What the task asks
Count the lines below that contain the string "dropdown", treating uppercase and lowercase as different, and reply with the number alone.

Record extracts
>> Begin

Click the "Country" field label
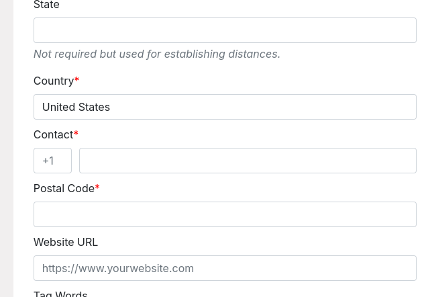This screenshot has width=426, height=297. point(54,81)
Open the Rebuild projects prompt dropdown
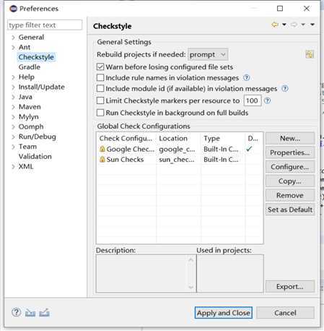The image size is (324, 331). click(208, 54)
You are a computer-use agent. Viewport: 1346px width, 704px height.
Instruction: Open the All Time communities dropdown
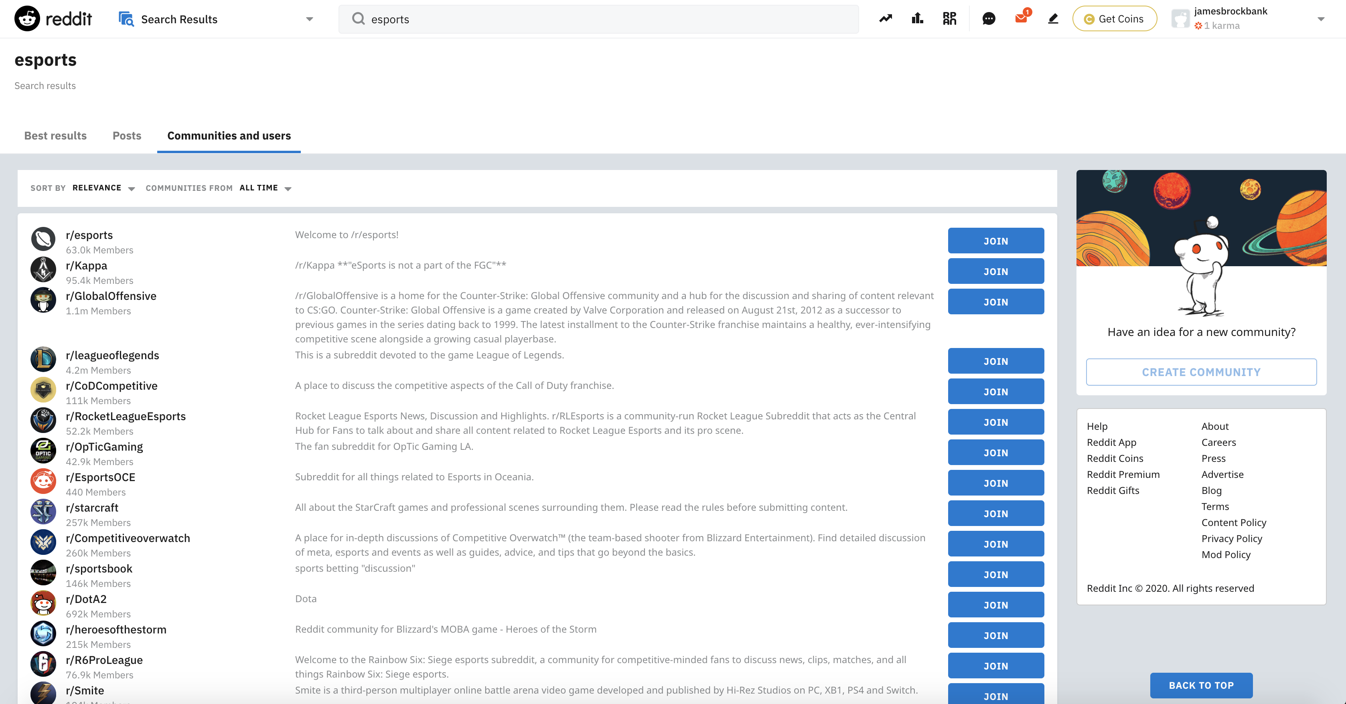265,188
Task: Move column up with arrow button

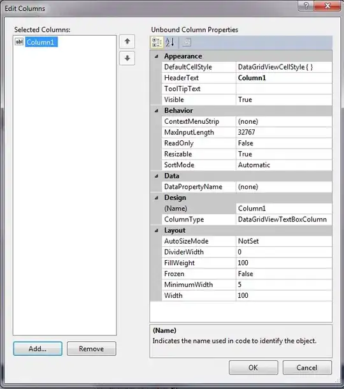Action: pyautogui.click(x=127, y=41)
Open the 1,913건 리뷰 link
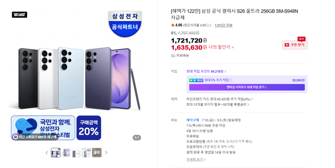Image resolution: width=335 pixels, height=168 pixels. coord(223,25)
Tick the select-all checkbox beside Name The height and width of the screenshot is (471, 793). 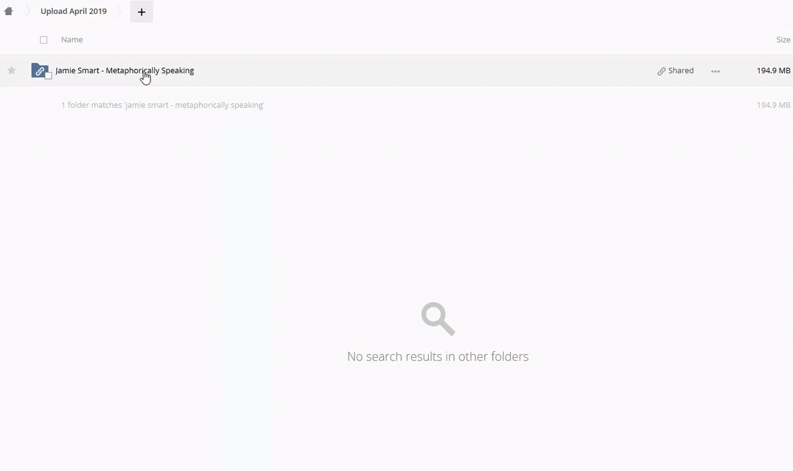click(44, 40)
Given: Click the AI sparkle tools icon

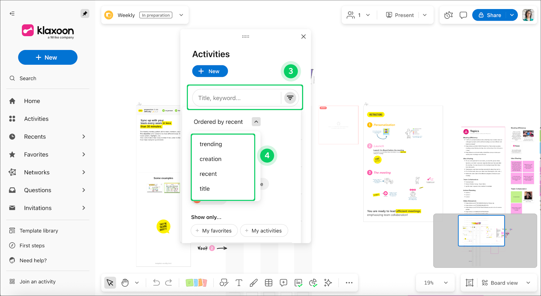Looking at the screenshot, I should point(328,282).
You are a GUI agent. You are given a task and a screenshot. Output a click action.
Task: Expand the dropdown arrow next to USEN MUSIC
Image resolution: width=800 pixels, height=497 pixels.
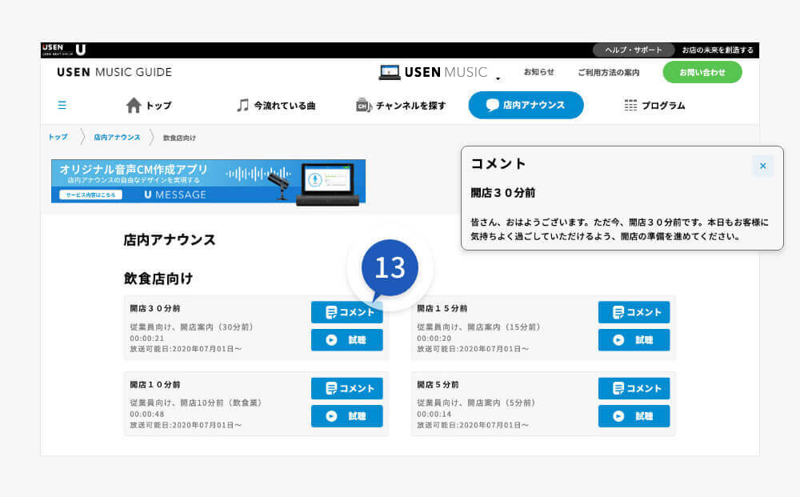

>> End

Written solution
3